O ex-presidente Jair Bolsonaro (PL) teve um episódio “forte e prolongado” de soluços nesta semana e precisou de doses extras de medicamento para conter a crise. A informação consta no relatório médico enviado nesta sexta-feira (17) ao ministro Alexandre de Moraes, do Supremo Tribunal Federal (STF).
Bolsonaro cumpre pena de 27 anos e 3 meses de prisão pela suposta tentativa de golpe de Estado em regime domiciliar desde março. O cardiologista Brasil Caiado relatou que a crise de soluços durou 36 horas consecutivas.
“O paciente vinha apresentando estabilidade nas últimas semanas, porém há 3 dias apresentou recorrência com forte e prolongado episódio de soluço (singulto), de forma contínua, com duração aproximada de 36 horas consecutivas”, disse Caiado.
O médico afirmou que a administração de doses extras das medicações teve uma “resposta satisfatória”. Embora o ex-presidente apresente estabilidade hemodinâmica, respiratória e cardiológica, o laudo aponta que ele ainda lida com efeitos secundários de medicamentos de ação central.

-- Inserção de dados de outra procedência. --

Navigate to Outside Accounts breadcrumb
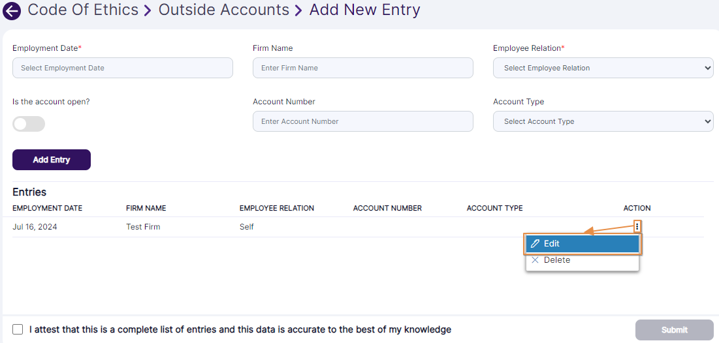Screen dimensions: 719x343 223,10
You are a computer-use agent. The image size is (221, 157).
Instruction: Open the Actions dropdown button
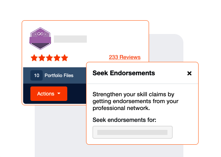pyautogui.click(x=48, y=94)
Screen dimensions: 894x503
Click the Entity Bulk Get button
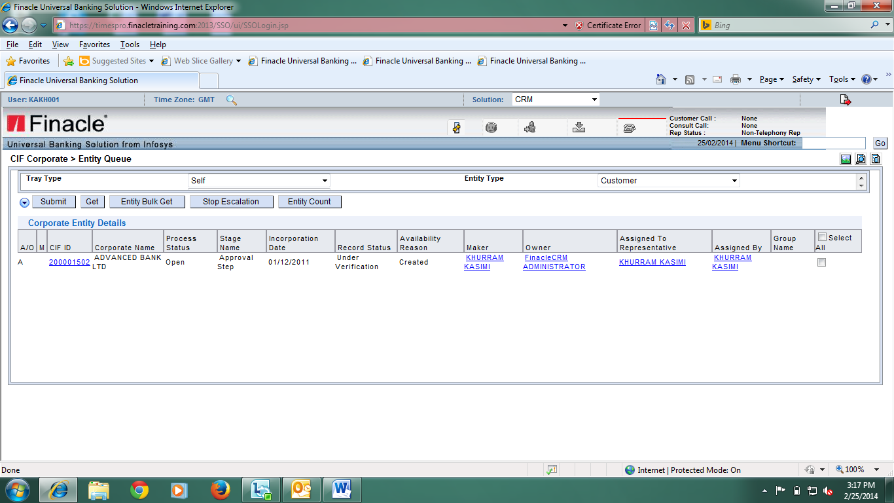click(147, 202)
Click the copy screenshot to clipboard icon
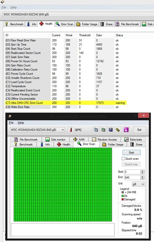Image resolution: width=154 pixels, height=242 pixels. tap(103, 130)
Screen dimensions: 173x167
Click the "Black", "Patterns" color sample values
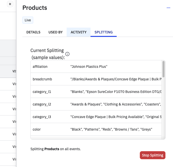pyautogui.click(x=111, y=129)
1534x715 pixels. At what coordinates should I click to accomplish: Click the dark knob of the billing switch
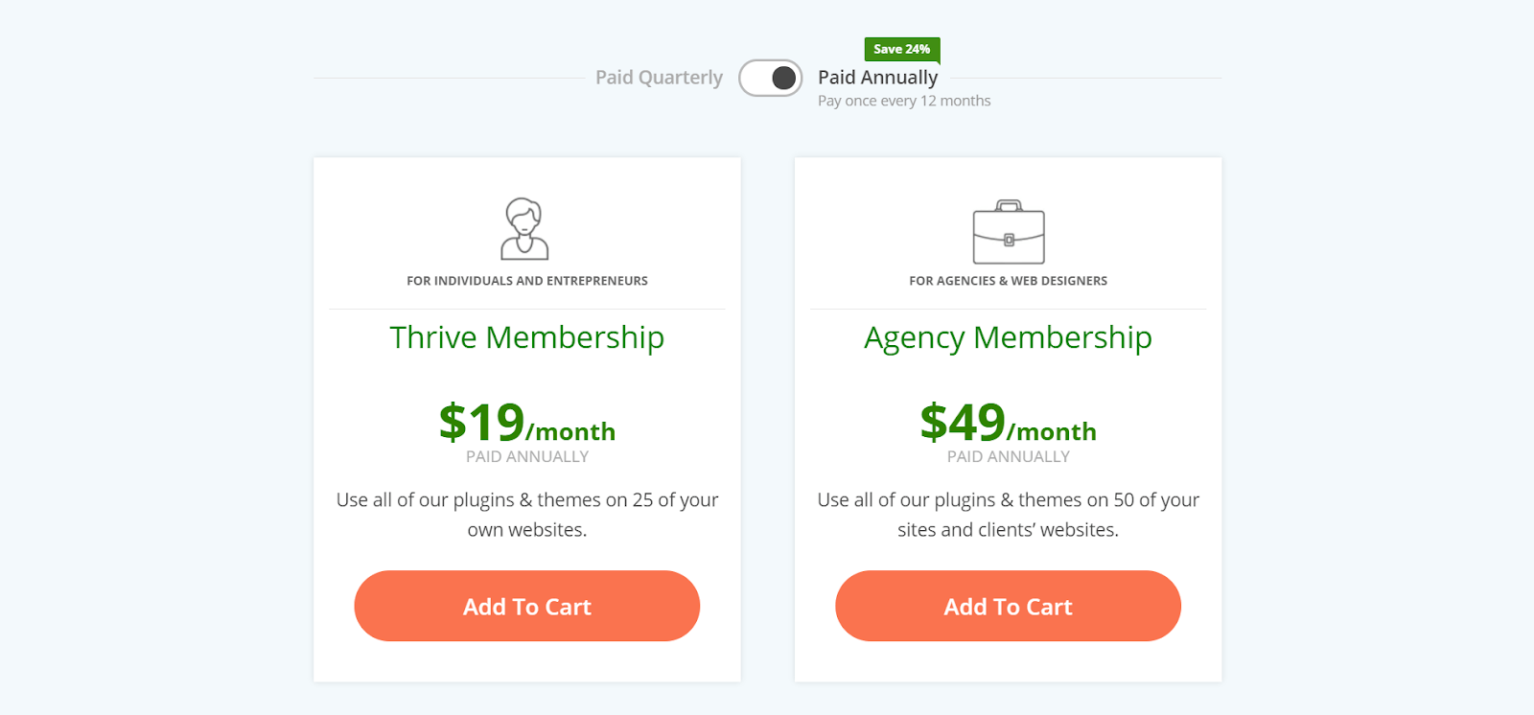[x=784, y=78]
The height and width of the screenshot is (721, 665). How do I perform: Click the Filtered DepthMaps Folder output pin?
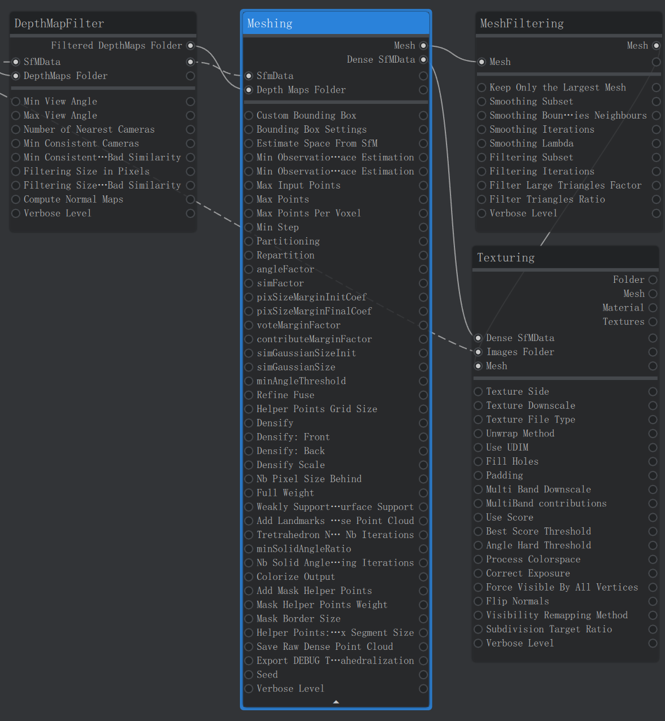click(x=190, y=46)
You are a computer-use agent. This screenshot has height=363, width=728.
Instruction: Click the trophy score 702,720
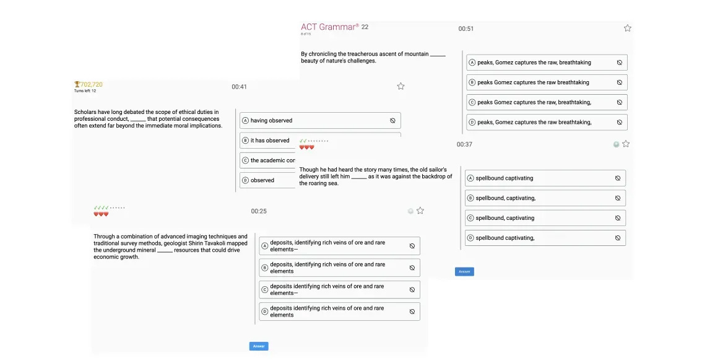[88, 85]
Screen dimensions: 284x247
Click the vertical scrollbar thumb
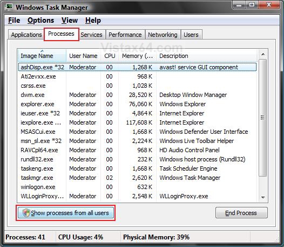tap(263, 118)
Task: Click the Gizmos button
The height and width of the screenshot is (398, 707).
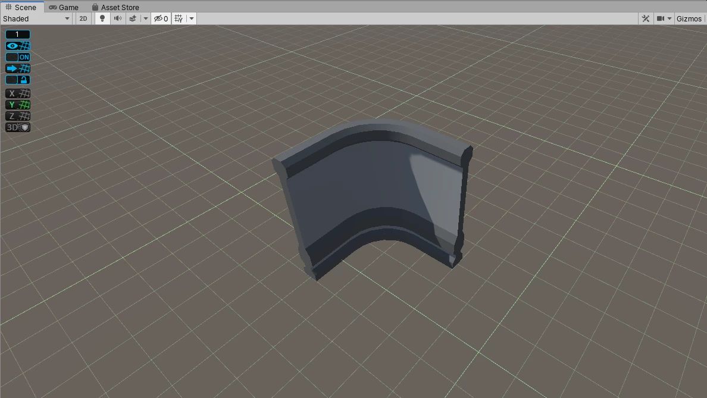Action: point(689,18)
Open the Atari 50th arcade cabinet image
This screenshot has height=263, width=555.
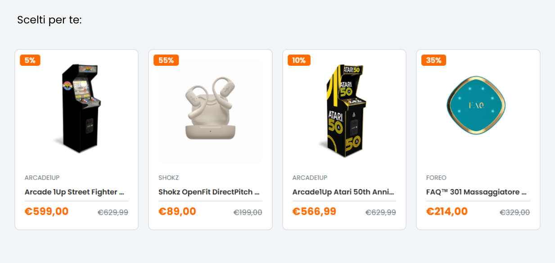pos(343,111)
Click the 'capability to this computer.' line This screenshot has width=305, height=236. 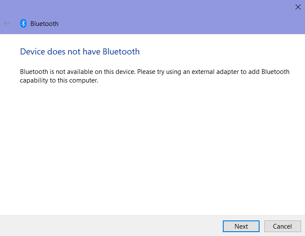59,80
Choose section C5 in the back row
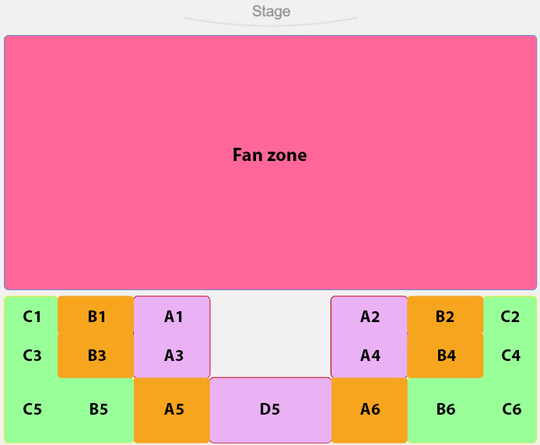540x445 pixels. (31, 409)
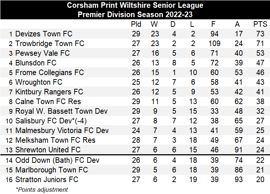Click the PTS column header
270x194 pixels.
coord(260,24)
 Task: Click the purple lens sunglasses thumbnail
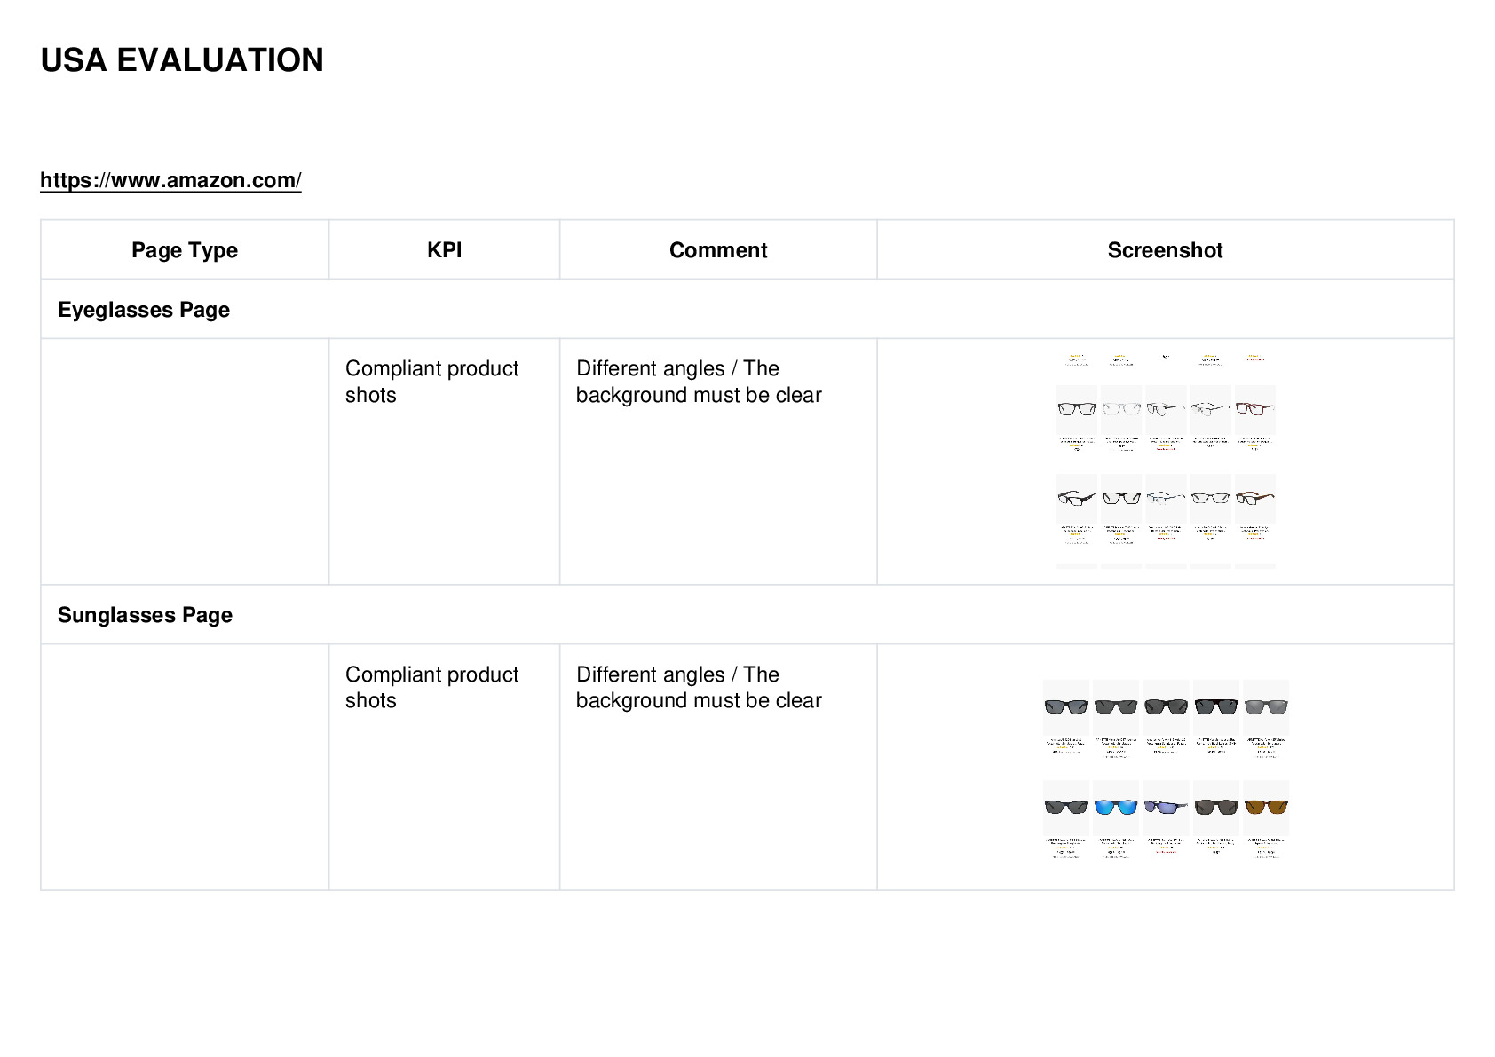pos(1166,807)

Os principais sintomas relatados são sonolência e instabilidade crônica do equilíbrio corporal. Em razão disso, Bolsonaro segue uma dieta rigorosa e mantém cuidados preventivos contra quedas e refluxo gastroesofágico.
O fisioterapeuta Kleber Caiado de Freitas, que acompanha a evolução de Bolsonaro após a cirurgia no ombro direito, recomendou a manutenção do tratamento, que foca na recuperação funcional e no ganho de amplitude de movimento.